Parts of the exercise:
(1) Quote the Azure table deletion article word for word, starting at "In short, the" and ending with "your queries !!!", inclusive.
(2) Extend the article on deleting Azure storage table entities with PowerShell, continuing from its final line.

Text shown:
Delete Azure storage table entities with PowerShell

Deleting massive amounts of Azure table entities based on a query can be a time- consuming task. This example Script provides a way to use "Entity Group Transactions" and "Paging" to speed things up...

Overview

In short, the PowerShell function does the following logic:

  • Query the existing entities
  • take a bundle of max. 100 rows to delete them within a batch request
  • if the query returns more than 1000 rows, use pagination to get all rows
  • return the amount of deleted rows

Note: Recovering data takes much more time than deleting... I learned it the hard way. Make sure you have a Backup! and double check your queries !!!

Example

The PowerShell function requires some parameters:

Remove-AzureTableEntities -SASToken "sv=2019-02-02&se=2022-03-10T13%3A38%3A38Z&sp=raud&sig=vCQ4%2Bg0rt5YGGI8bFGv5tW0o5s2KMl31NuXwIGjJ3vo%3D&tn=test" -StorageUri "https://myTest.table.core.windows.net" -TableName "TEST" -Query "PartitionKey eq 'lookup' and Timestamp ge datetime'2020-03-08T13:49:49.000Z' and Timestamp lt datetime'2021-11-30T13:49:49.000Z'"

Given data:
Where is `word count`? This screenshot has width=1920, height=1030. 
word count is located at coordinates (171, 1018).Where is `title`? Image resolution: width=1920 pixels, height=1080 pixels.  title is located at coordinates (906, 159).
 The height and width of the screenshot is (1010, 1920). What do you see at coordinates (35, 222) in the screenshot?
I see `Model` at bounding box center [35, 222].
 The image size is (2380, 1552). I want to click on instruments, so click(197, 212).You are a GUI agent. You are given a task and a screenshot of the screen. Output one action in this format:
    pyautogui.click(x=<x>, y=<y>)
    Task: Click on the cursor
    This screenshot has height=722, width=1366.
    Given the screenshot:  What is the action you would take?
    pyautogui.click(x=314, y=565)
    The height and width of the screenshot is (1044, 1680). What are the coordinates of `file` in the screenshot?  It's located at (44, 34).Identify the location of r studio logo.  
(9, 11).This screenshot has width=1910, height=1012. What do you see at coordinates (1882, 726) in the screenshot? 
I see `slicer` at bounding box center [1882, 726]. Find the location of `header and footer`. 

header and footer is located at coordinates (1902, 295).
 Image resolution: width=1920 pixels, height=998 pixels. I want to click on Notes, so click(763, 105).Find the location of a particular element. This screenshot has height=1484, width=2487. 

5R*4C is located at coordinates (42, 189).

Task answers:
(1)
In short, the PowerShell function does the following logic:

  • Query the existing entities
  • take a bundle of max. 100 rows to delete them within a batch request
  • if the query returns more than 1000 rows, use pagination to get all rows
  • return the amount of deleted rows

Note: Recovering data takes much more time than deleting... I learned it the hard way. Make sure you have a Backup! and double check your queries !!!

(2)
StorageUri

StorageUri is the URL of your StorageAccount like https://myTest.table.core.windows.net

TableName

TableName specifies the table you want to use

SASToken

SASToken is used to authenticate on the Storage Account. You can use "Azure Storage Explorer" or the Azure Portal to generate a SAS Token. Make sure you grant delete rights on the Azure Table. Example: "sv=2019-02-02&se=2022-03-10T13%3A38%3A38Z&sp=raud&sig=vCQ4%2Bg0rt5YGGI8bFGv5tW0o5s2KMl31NuXwIGjJ3vo%3D&tn=test"

Query

Query is used to filter your data. Check out https://docs.microsoft.com/en-us/rest/api/storageservices/querying-tables-and-entities for more details.
Example: "PartitionKey eq 'part1' and Timestamp ge datetime'2020-03-08T13:49:49.000Z' and Timestamp lt datetime'2021-11-30T13:49:49.000Z'"

Return value

The PowerShell function returns the number of deleted rows.

Query the existing entities

As first step, we need to get the existing items as we need the PartitionKey and RowKey for every item.
Based on the Documentation, we can use the $filter option to return only entities that matches with this filter.
The script does an HTTP GET request on "$($StorageUri)/$($TableName)()?$SASToken&`$filter=$($Query)"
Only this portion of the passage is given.